Des inégalités de calcul dans la recherche scientifique

Si ces percées reposent sur des outils de calcul puissants, Dumas avertit que l’accès à ces ressources reste profondément inégal.

« Sans accès au calcul haute performance, il est impossible d’avancer aussi vite que les laboratoires bien financés ou l’industrie », souligne-t-il. « C’est un véritable défi pour les jeunes chercheurs. »

Science ouverte et bien commun

Pour lui, la solution passe par la science ouverte, un principe qu’il défend depuis de nombreuses années.

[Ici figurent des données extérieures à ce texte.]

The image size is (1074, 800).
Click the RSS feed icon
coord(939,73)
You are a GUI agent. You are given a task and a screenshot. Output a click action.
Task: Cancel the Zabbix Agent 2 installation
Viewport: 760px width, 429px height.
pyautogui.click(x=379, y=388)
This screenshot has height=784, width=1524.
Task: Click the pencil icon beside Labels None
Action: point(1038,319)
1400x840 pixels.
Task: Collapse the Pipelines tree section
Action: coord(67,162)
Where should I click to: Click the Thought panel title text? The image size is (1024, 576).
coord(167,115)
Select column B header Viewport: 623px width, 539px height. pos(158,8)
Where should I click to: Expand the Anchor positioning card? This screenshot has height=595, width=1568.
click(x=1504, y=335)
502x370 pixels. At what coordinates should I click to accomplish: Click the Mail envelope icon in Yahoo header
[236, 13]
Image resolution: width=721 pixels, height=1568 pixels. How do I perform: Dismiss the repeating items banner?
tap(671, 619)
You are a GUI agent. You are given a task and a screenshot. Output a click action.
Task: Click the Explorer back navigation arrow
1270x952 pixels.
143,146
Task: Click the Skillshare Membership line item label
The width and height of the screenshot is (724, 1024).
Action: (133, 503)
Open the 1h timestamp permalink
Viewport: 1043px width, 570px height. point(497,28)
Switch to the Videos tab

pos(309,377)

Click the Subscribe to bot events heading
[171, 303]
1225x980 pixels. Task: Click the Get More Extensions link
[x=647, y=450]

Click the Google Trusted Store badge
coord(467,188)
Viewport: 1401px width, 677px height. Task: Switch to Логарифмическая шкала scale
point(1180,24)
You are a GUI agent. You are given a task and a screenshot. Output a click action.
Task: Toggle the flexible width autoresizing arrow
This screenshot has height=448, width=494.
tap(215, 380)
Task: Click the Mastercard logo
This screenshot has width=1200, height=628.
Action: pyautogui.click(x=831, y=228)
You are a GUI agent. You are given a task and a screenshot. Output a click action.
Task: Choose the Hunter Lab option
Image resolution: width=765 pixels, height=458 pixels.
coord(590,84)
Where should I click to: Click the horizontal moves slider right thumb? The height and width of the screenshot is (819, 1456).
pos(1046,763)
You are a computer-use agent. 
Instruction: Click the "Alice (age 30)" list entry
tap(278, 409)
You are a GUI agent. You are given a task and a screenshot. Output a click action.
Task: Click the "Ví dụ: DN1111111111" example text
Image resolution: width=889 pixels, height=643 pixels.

« Pour moi, “science ouverte” est presque un pléonasme. La science devrait être ouverte par nature », affirme-t-il. « Le partage des données est essentiel à la recherche scientifique, notamment en neurosciences. »

Dumas estime que les fruits de la recherche doivent être en open source et accessibles à tous, afin que les découvertes profitent à la collectivité plutôt qu’à quelques grandes entreprises ou institutions privilégiées.

C’est précisément la vision de Computing for Humanity : faire du calcul avancé un bien public, accessible à tous ceux qui font progresser la science au service de l’humanité.

Éthique, écologie et éducation

Interrogé sur les enjeux éthiques des neurosciences computationnelles, Dumas adopte une position nuancée.

« Nous sommes encore loin des crises éthiques observées dans l’IA industrielle », explique-t-il. « Les principaux enjeux aujourd’hui concernent la confidentialité des données et l’impact écologique ; il faut veiller à ce que nos simulations ne gaspillent pas d’énergie. »

Il ajoute que, bien que le public craigne souvent l’émergence d’une “conscience artificielle”, ces inquiétudes sont pour l’instant prématurées.

« Le problème ne vient pas des modèles eux-mêmes. C’est plutôt que les gens ont tendance à attribuer spontanément une conscience à tout ce qui se comporte comme un humain. Les entreprises technologiques exploitent cette tendance, et aujourd’hui, beaucoup de personnes s’attachent à des chatbots d’IA. Mais selon moi, c’est davantage un problème humain qu’un problème de modèle », précise-t-il. « L’éducation et l’esprit critique sont essentiels. »

Vers un futur où le calcul devient une ressource publique

Lorsqu’on lui demande ce qui pourrait le plus accélérer la recherche en neurosciences, Dumas répond sans hésiter :

« Si le calcul était traité comme une ressource publique universelle, nous verrions une découverte plus rapide de biomarqueurs, de meilleurs modèles de maladies et une collaboration accrue entre disciplines. »

Il imagine un avenir où calcul, stockage et expertise seraient réunis dans une même infrastructure, formant une base commune pour le progrès scientifique.

Pourquoi c’est important

Chez Computing for Humanity, nous croyons que le calcul avancé ne devrait pas être un privilège, mais une ressource partagée, au service de l’innovation pour tous.

Des chercheurs comme le Pr Guillaume Dumas nous rappellent que comprendre le cerveau, améliorer la santé et faire progresser l’intelligence artificielle sont des objectifs étroitement liés, et qu’un accès équitable aux ressources de calcul est la clé pour y parvenir.

C’est dans cette optique que des plateformes à but non lucratif comme myresearchcloud.ca, lancée par Computing for Humanity, s’efforcent de rééquilibrer le paysage de la recherche en offrant un accès abordable et ouvert aux chercheurs indépendants et aux scientifiques citoyens dépourvus de soutien institutionnel.